ABOUT THIS TASK: The first line of the entries below, the line containing "Task: Open the @base mention in jesse's tweet", and every line between them should be repeated exactly, and nothing else.
--- INFORMATION ---
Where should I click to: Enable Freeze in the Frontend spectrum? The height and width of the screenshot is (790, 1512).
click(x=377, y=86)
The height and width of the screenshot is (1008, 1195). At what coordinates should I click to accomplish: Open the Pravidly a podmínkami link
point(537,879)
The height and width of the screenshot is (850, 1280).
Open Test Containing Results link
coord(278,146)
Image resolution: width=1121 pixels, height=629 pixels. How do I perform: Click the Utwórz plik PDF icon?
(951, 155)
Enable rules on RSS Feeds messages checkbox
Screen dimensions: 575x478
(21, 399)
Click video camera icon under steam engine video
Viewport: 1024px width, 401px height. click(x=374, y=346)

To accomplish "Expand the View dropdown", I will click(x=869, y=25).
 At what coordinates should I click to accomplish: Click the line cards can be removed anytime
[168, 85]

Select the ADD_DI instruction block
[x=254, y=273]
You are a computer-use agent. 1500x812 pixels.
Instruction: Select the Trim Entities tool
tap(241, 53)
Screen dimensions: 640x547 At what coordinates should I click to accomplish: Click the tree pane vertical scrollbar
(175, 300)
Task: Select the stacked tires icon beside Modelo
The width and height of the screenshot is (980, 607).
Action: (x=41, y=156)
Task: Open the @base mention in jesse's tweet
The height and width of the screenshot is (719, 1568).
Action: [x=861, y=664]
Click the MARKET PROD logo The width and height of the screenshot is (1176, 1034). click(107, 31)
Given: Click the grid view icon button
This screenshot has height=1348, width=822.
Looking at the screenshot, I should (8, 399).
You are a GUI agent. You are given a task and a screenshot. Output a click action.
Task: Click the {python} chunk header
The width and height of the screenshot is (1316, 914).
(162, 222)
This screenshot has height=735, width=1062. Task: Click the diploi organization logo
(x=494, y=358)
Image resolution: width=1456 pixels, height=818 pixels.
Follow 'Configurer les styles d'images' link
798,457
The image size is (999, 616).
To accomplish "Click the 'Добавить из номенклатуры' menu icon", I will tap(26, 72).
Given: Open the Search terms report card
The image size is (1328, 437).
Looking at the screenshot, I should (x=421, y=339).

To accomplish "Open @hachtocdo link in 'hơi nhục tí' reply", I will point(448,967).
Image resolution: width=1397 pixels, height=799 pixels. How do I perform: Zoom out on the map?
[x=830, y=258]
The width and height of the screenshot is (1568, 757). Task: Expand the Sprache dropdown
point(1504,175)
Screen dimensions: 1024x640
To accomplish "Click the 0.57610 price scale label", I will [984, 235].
---
EXERCISE ANSWER:
Where should I click to: Enable Freeze in the Frontend spectrum? The height and width of the screenshot is (790, 1512).
click(x=377, y=86)
The height and width of the screenshot is (1008, 1195). At what coordinates should I click to accomplish: Open the Pravidly a podmínkami link
point(537,879)
The height and width of the screenshot is (850, 1280).
Open Test Containing Results link
coord(278,146)
Image resolution: width=1121 pixels, height=629 pixels. How do I perform: Click the Utwórz plik PDF icon?
(951, 155)
Enable rules on RSS Feeds messages checkbox
Screen dimensions: 575x478
(21, 399)
Click video camera icon under steam engine video
Viewport: 1024px width, 401px height. click(x=374, y=346)

To accomplish "Expand the View dropdown", I will click(x=869, y=25).
 At what coordinates should I click to accomplish: Click the line cards can be removed anytime
[168, 85]

Select the ADD_DI instruction block
[x=254, y=273]
You are a computer-use agent. 1500x812 pixels.
Instruction: Select the Trim Entities tool
tap(241, 53)
Screen dimensions: 640x547 At what coordinates should I click to accomplish: Click the tree pane vertical scrollbar
(175, 300)
Task: Select the stacked tires icon beside Modelo
The width and height of the screenshot is (980, 607).
Action: (x=41, y=156)
Task: Open the @base mention in jesse's tweet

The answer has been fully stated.